Americans were largely united emerging victorious from World War II. Future possibilities seemed limitless. That changed in the 1960’s when a subtle but important cultural shift began that reached a social crescendo in 1968. Several seminal events happened that year – the Vietnam War, the assassinations of Rev. Martin Luther King Jr. and Bobby Kennedy, protests at the Democratic National Convention and the Olympics in Mexico City – that shook confidence in traditional institutions.
Violations of public trust continued in the years that followed. Events like Watergate and political scandals too numerous to count, fraud by businesses, cheating in sports and the #metoo movement which exposed sexual assault by high-profile leaders in all sectors of society have caused us to lose trust in established institutions.
These societal shifts have also affected the food system.
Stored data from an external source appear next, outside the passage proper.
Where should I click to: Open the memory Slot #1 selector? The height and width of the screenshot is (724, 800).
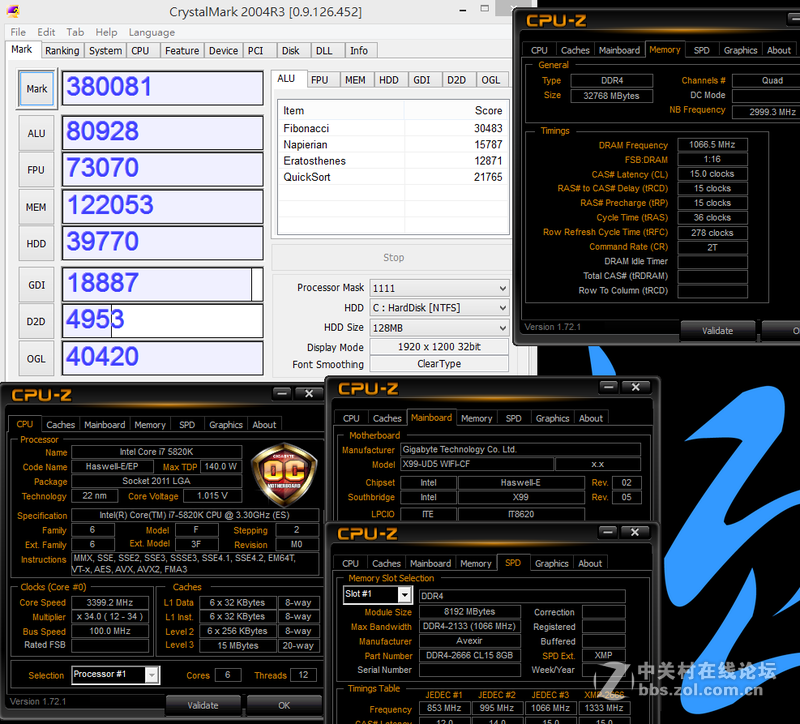pyautogui.click(x=377, y=594)
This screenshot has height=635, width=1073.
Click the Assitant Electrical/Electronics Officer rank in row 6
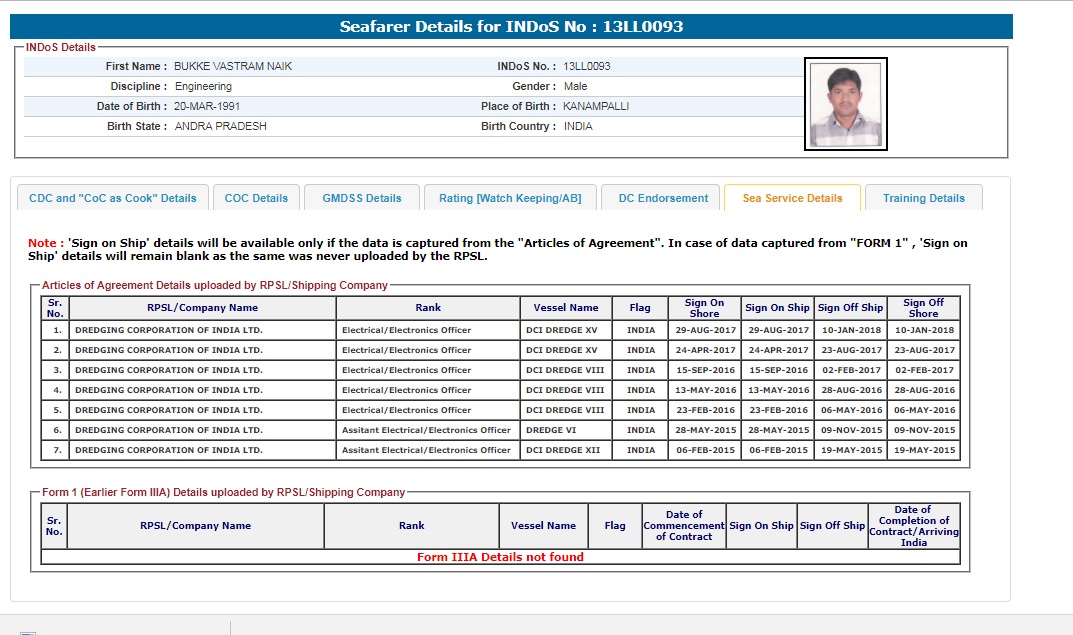(x=426, y=430)
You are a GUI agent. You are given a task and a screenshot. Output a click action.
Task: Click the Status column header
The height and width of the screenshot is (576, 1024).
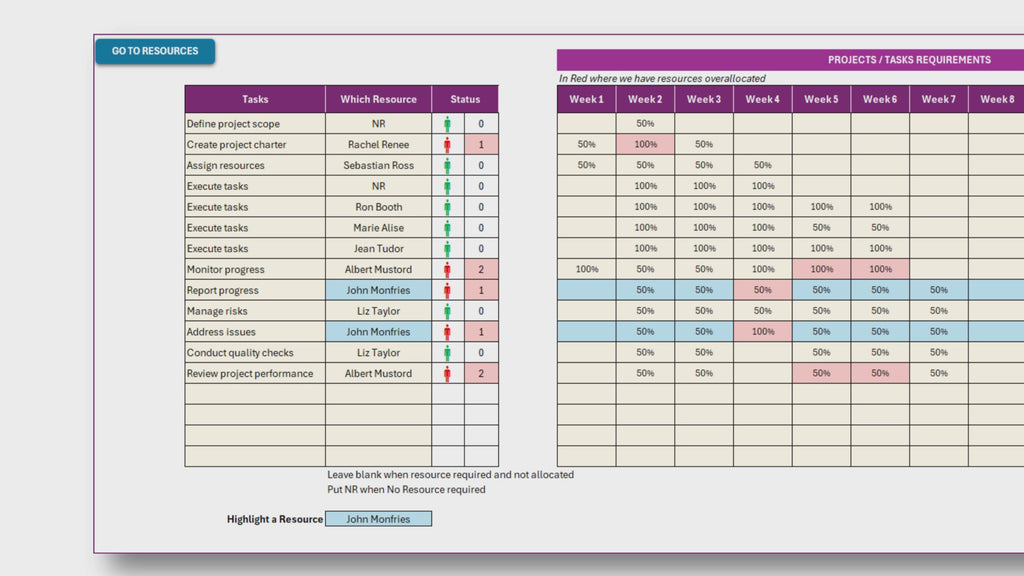465,99
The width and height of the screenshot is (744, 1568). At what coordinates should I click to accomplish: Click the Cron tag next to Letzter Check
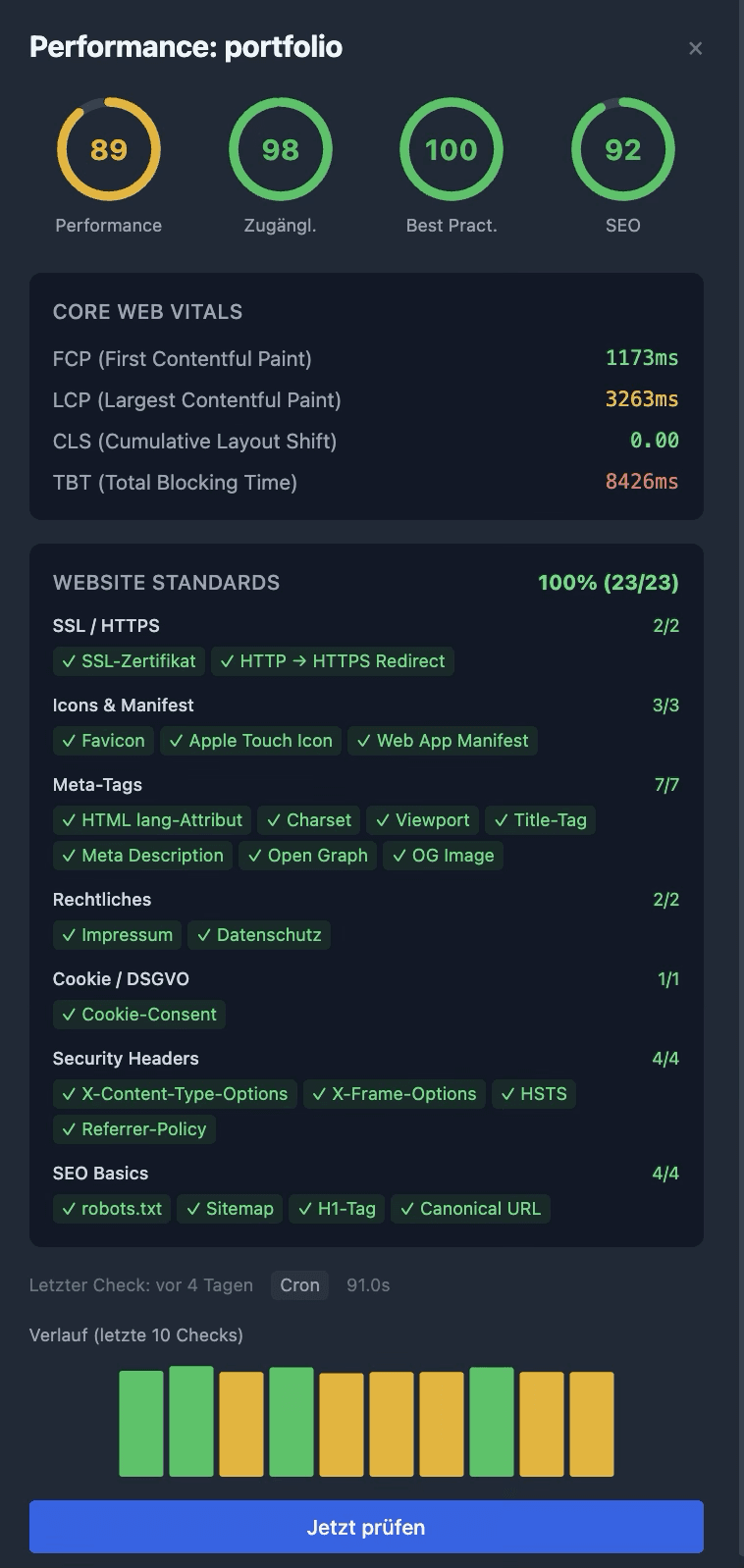(x=299, y=1285)
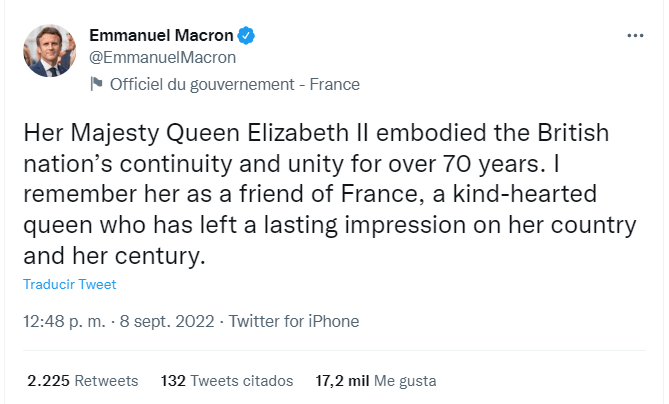Open Emmanuel Macron's profile picture
The height and width of the screenshot is (404, 669).
tap(49, 51)
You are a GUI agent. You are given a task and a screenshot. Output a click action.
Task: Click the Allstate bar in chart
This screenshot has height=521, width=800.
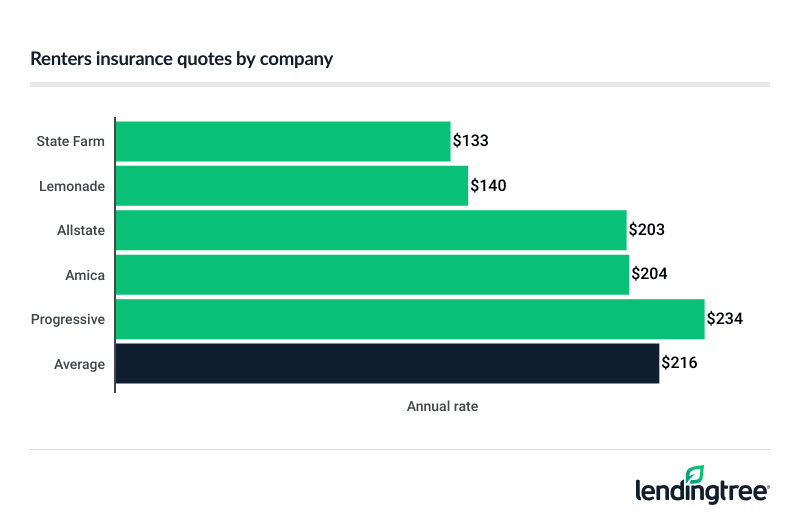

America’s complex food and agriculture system has become more consolidated, integrated and larger in scope, giving consumers the perception that the food system is a large institution, and like other institutions may not be worthy of trust.
In a nationwide survey by the Center for Food Integrity, US consumers said they believe the larger a company is, the more likely it is to put profit ahead of public interest. While they understand businesses need to be profitable, they also believe corporations have an obligation to public interest.
A growing percentage of the public believes larger companies are so driven to reach financial targets such as executive bonuses or return to shareholders that nothing else matters. This big bias crosses all sectors. There is a perception that corporations ignore the public interest and are willing to disregard food safety, exploit employees, animals or the environment to turn a bigger profit. This prevailing attitude is conveyed in a short hand such as “Big Pharma,” “Big Data” or “Big Ag” These unflattering monikers convey the growing public disdain for Big.
The fact of the matter is that size matters. Further research by CFI confirms that consumers believe that the bigger a company or farm, it’s more likely to put its interest ahead of public concern. For larger companies, this could mean trouble. Their freedom to operate is at greater risk because they already have trust deficit to overcome. Larger organizations must take extra steps just to earn and maintain their social license.